Ostatnia aktualizacja: 03.09.2021 05:48
Miała 38 lat kiedy została rozstrzelana przez Niemców i pochowana w nieznanym do dziś miejscu. Wcześniej przeżyła piekło wielomiesięcznego śledztwa. Eugenia z Tymińskich Siedzik – matka "Inki".
Eugenia Siedzik z rodziną przed leśniczówką w Olchówce koło Narewki w 1939 roku.
Eugenia Siedzik z rodziną przed leśniczówką w Olchówce koło Narewki w 1939 roku.Foto: IPN/zbiory Piotra Szubarczyka

Urodziła się w roku 1905. W dzieciństwie sporo podróżowała, ponieważ jej ojciec Wacław Tymiński – z wykształcenia architekt - w różnych miejscach Europy nadzorował budowę mostów. Do rodzinnego majątku w Harasimowiczach rodzina Tymińskich powróciła już w wolnej Polsce.

2 lipca 1926 roku w kościele Ojców Franciszkanów w Grodnie Eugenia wzięła ślub z 11 lat starszym Wacławem Siedzikiem. Wraz z mężem po ślubie zamieszkała w leśniczówce w Olchówce koło Narewki. Rok później urodziła im się pierwsza córka – Wiesława, 3 września 1928 roku – Danusia (późniejsza "Inka"), a cztery lata później najmłodsza Irena.
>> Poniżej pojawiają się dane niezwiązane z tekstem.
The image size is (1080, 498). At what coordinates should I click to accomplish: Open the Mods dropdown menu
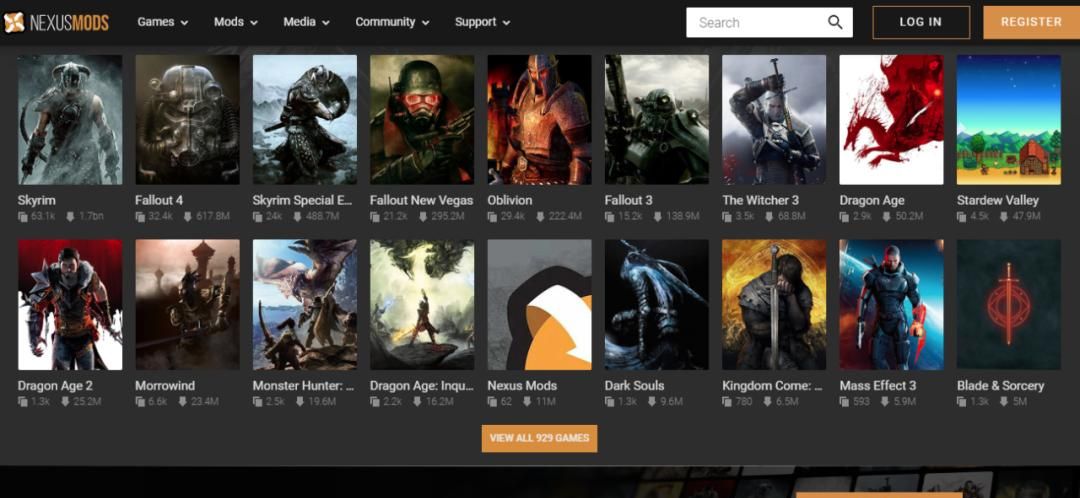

Życie w leśniczówce było pełne rodzinnych spotkań. Na zachowanych zdjęciach widać uśmiechnięte i beztroskie twarze dzieci. Początkowo trzy dziewczynki uczęszczały do szkoły w rodzinnej Olchówce. Od 1938 roku – kiedy najstarsza Wiesława przeniosła się do szkoły prowadzonej przez siostry salezjanki w Różanymstoku – Danusia "przejęła" opiekę nad swoją najmłodszą siostrą – Ireną. 1 września 1939 roku Danusia miała dołączyć do swojej starszej siostry.
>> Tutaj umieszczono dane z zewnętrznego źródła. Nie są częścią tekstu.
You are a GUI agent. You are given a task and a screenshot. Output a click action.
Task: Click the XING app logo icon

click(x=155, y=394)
Plany te jednak przerwał wybuch wojny. 

Matka w konspiracji

W wyniku paktu Ribbentrop-Mołotow Narewka i jej okolice znalazły się na terytorium Białorusi. Kiedy 10 lutego 1940 roku Wacław Siedzik został deportowany na Wschód, jego żona Eugenia wraz z trzema córkami zostały wyrzucone z leśniczówki w Olchówce. Od tego czasu siostry i ich matka żyły dzięki pomocy obcych ludzi z okolicznych wsi, którzy znali je sprzed wojny.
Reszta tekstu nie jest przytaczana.